At the conclusion of the evidence, L.M.C. argued that there was no competent, substantial evidence to support an adjudication of dependency. The trial judge rejected L.M.C.'s argument and ruled that the child was dependent. In doing so, the trial judge specifically relied upon the allegations in the petition that were not supported by evidence at the hearing.

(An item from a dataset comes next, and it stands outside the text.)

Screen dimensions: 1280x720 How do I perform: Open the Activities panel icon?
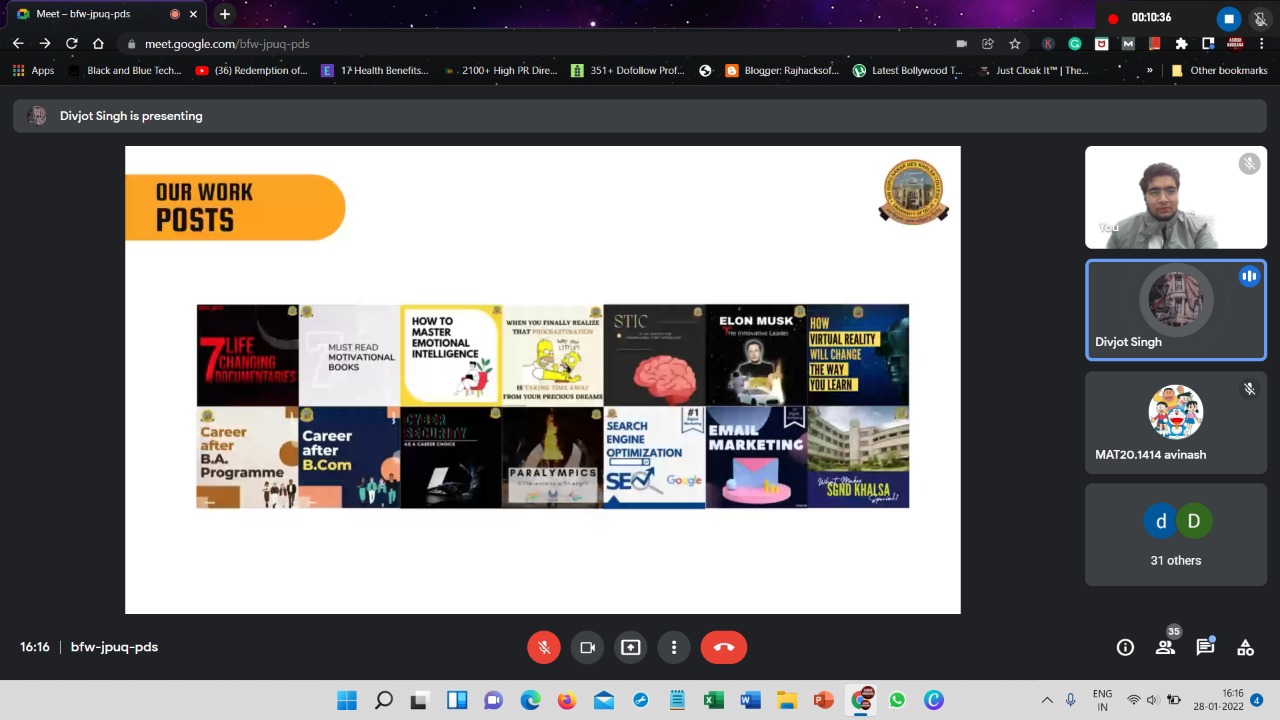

This case is a bit unusual because it involves an allegation of dependency based not upon the actions of a parent, but upon the actions of a caregiver to whom the parent entrusted the child. The Department did not assert or argue that L.M.C. knowingly placed the child with an unsafe caregiver in an unsafe environment, thus herself creating the situation causing a dependency. Although the Department sought to prove that the caregiver or his fiancée abused or neglected the child, neither the caregiver nor his fiancée are parties to this action. Certainly, if the Department were faced with a caregiver who abused, abandoned, or neglected a child and a parent who was unable to care for the child or to select an appropriate alternate placement, a dependency action may be required. In this case, however, the evidence presented by the Department did not establish that either the caregiver or L.M.C. abused, abandoned, or neglected the child. The adjudication of dependency must therefore be reversed.
In order to adjudicate a child dependent, a trial court must find by the preponderance of the evidence that the child has been abused, abandoned, or neglected or is at risk of imminent abuse, abandonment, or neglect. M.J.S. v. Dep't of Children & Family Servs. (In re D.J.W.), 764 So.2d 825 (Fla. 2d DCA 2000). An adjudication of dependency will be upheld where competent, substantial evidence supports the trial court's findings of fact. D.R. v. Dep't of Children & Family Servs., 898 So.2d 254, 255 (Fla. 3d DCA 2005). Here, however, there was no allegation that this child had been abandoned and no competent, substantial evidence to support a finding that the child was a victim of "abuse" as defined in section 39.01(2) or "neglect" as defined in section 39.01(45).
Pursuant to section 39.01(2), "abuse" of a child is "any willful act ... that results in any physical, mental, or sexual . . . injury or harm that causes or is likely to cause the child's physical, mental, or emotional health to be significantly impaired." Pursuant to section 39.01(30)(a), "harm" to a child's health or welfare can occur when any person
[i]nflicts or allows to be inflicted upon the child physical, mental, or emotional injury. In determining whether harm has occurred, the following factors must be considered in evaluating any physical, mental, or emotional injury to a child: the age of the child; any prior history of injuries to the child; the location of the injury on the body of the child; the multiplicity of the injury; and the type of trauma inflicted.